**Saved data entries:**
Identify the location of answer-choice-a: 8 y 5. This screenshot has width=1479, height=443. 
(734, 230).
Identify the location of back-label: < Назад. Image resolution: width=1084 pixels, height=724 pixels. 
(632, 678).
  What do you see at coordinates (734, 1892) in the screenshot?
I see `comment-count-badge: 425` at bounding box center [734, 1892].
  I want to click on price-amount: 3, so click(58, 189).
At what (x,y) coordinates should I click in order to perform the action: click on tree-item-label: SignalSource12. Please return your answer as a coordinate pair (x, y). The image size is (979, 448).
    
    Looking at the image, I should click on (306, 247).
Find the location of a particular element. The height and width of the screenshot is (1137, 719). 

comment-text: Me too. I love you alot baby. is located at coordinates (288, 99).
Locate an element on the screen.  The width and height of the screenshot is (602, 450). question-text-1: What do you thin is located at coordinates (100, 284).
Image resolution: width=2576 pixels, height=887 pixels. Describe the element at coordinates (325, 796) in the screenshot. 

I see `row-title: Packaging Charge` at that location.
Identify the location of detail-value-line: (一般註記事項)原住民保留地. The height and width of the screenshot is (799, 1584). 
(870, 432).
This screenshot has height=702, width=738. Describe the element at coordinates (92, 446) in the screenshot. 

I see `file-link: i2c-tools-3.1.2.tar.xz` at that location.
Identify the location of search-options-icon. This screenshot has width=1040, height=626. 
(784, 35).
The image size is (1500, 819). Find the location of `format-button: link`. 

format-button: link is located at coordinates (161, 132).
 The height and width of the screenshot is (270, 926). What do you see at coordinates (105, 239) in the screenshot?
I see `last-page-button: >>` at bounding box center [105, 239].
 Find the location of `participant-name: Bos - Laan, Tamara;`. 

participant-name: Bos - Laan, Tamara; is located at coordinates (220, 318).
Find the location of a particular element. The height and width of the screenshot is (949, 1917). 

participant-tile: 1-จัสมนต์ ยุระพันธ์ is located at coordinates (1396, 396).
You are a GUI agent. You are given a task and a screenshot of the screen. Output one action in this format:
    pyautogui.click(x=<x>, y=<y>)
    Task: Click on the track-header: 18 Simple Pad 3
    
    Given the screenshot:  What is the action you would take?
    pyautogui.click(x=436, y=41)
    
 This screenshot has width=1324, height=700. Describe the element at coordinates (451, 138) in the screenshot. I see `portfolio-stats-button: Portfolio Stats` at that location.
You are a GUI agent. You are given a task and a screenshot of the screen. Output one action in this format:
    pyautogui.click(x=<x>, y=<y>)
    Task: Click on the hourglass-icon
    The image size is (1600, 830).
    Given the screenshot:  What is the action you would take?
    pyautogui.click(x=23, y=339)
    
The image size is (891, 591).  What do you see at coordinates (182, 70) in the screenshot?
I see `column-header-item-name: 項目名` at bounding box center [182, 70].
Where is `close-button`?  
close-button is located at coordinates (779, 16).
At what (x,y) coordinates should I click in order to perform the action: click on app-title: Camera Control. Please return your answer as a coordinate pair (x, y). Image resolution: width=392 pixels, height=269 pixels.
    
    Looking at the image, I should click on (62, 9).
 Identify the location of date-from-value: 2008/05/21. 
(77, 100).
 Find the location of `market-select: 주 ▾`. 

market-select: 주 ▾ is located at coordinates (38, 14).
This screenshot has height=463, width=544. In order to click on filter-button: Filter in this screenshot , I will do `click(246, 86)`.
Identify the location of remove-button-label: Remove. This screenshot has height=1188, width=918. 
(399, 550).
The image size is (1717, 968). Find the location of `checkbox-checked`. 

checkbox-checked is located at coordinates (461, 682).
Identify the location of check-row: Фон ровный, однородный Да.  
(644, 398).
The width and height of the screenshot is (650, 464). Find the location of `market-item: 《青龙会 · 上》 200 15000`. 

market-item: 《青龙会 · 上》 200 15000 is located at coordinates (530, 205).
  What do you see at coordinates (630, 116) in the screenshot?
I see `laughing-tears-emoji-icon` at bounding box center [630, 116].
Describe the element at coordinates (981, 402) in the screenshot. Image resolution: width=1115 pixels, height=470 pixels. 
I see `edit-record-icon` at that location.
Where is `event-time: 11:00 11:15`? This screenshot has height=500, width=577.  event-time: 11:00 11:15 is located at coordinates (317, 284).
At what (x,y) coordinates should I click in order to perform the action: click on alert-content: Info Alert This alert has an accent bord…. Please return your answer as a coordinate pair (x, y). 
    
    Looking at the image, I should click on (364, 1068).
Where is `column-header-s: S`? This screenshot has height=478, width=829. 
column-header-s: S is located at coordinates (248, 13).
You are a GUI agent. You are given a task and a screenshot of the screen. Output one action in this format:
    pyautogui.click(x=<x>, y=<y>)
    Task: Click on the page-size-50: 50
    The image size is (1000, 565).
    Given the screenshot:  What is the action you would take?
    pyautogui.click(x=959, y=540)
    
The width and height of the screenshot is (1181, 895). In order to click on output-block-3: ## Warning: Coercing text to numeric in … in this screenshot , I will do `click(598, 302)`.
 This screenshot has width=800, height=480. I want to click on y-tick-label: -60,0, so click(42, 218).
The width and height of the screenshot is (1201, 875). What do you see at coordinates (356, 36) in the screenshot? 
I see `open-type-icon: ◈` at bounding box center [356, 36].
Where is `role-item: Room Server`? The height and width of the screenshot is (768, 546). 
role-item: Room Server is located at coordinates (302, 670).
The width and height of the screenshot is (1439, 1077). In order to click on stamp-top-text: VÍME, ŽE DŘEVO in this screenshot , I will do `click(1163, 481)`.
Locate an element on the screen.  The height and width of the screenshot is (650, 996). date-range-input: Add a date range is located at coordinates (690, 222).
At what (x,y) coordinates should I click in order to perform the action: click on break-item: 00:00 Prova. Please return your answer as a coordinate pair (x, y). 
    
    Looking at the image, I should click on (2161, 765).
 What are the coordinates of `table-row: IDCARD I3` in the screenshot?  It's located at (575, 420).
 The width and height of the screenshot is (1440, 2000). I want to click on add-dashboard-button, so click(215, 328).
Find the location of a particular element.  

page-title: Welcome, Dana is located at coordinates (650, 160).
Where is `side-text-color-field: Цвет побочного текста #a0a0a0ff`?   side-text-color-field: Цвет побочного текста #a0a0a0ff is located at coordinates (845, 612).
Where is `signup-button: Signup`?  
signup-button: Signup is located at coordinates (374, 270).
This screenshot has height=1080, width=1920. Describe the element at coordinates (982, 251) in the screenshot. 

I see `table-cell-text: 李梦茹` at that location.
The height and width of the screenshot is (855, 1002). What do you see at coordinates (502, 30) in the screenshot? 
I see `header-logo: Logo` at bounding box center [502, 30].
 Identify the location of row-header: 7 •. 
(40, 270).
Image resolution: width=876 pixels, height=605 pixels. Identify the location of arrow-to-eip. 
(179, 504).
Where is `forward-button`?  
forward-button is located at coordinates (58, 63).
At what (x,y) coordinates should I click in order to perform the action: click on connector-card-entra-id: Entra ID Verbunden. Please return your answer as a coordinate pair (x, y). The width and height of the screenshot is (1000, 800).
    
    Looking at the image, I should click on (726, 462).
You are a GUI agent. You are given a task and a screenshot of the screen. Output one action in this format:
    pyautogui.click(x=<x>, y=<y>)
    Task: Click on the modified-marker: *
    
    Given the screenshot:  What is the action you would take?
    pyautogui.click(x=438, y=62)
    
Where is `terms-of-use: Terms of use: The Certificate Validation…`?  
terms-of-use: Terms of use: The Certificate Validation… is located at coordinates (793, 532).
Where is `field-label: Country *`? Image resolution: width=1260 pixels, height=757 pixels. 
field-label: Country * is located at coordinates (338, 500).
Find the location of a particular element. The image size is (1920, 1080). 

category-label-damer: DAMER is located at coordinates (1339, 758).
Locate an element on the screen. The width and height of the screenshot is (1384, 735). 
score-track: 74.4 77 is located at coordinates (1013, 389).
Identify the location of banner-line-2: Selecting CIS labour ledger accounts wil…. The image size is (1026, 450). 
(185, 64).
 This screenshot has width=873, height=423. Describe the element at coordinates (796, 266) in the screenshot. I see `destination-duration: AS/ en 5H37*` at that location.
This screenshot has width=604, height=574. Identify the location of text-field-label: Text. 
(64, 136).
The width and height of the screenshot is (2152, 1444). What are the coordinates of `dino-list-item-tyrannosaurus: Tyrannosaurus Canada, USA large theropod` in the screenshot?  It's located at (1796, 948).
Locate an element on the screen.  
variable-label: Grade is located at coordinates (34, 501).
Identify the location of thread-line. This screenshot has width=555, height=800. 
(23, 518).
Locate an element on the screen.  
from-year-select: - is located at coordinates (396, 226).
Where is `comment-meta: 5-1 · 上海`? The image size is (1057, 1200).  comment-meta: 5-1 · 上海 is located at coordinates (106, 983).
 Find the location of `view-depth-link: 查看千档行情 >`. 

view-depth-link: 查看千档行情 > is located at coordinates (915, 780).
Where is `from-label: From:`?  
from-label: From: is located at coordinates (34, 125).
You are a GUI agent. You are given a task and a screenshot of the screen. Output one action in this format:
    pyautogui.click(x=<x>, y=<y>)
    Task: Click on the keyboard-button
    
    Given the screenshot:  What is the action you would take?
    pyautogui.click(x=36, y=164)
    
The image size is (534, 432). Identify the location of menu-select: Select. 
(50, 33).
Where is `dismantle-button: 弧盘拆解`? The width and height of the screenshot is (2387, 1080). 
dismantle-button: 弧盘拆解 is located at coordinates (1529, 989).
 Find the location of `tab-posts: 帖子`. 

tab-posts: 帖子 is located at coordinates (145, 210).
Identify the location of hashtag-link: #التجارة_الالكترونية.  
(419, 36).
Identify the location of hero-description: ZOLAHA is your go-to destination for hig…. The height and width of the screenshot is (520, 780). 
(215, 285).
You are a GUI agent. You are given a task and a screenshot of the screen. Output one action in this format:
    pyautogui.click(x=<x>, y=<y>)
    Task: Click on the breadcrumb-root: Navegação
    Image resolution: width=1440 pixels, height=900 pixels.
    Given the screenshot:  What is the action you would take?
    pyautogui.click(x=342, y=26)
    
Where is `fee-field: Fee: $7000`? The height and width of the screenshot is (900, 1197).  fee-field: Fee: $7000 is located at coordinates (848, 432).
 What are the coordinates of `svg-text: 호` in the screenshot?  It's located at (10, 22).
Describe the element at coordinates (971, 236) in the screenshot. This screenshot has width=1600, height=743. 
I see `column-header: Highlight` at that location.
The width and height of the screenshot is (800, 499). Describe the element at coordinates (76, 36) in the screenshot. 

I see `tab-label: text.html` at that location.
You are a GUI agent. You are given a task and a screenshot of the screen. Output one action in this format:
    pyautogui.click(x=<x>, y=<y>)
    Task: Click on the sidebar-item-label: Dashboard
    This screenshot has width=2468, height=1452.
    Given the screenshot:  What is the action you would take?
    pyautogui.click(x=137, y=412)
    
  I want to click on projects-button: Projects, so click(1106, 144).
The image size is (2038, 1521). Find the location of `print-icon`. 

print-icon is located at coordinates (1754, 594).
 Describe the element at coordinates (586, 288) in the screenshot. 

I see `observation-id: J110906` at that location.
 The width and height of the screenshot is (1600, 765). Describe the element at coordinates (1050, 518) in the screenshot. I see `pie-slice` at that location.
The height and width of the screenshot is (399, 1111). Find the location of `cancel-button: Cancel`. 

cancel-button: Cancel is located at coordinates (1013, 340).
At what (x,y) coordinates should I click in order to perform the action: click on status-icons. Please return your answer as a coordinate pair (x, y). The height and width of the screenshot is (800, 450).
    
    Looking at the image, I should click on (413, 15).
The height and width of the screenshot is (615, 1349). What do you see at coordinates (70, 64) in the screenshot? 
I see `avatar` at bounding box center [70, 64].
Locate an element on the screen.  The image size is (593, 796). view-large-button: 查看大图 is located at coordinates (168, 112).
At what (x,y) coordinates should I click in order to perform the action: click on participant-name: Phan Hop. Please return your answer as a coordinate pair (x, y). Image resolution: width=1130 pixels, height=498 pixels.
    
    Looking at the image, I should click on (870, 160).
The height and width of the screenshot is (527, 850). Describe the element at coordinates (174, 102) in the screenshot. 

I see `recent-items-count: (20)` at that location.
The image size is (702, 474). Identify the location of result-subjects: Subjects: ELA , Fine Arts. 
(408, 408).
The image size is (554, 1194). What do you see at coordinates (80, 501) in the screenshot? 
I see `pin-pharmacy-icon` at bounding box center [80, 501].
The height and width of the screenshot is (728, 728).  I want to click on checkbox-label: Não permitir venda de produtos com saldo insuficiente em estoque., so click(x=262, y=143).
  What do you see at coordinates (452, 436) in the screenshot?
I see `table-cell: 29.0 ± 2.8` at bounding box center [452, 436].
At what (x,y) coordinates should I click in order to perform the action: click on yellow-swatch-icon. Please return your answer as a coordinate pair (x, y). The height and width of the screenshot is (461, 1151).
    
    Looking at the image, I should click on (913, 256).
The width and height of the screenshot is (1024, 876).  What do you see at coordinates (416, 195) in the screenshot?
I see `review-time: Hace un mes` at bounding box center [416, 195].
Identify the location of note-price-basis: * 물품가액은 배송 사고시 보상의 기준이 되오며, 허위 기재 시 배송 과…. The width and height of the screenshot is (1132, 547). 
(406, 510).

**DIRECTIVE:** Count the lines in the material above that contain the string "Country", treating uppercase and lowercase as different, and reply with the number alone.

**WRITTEN ANSWER:** 2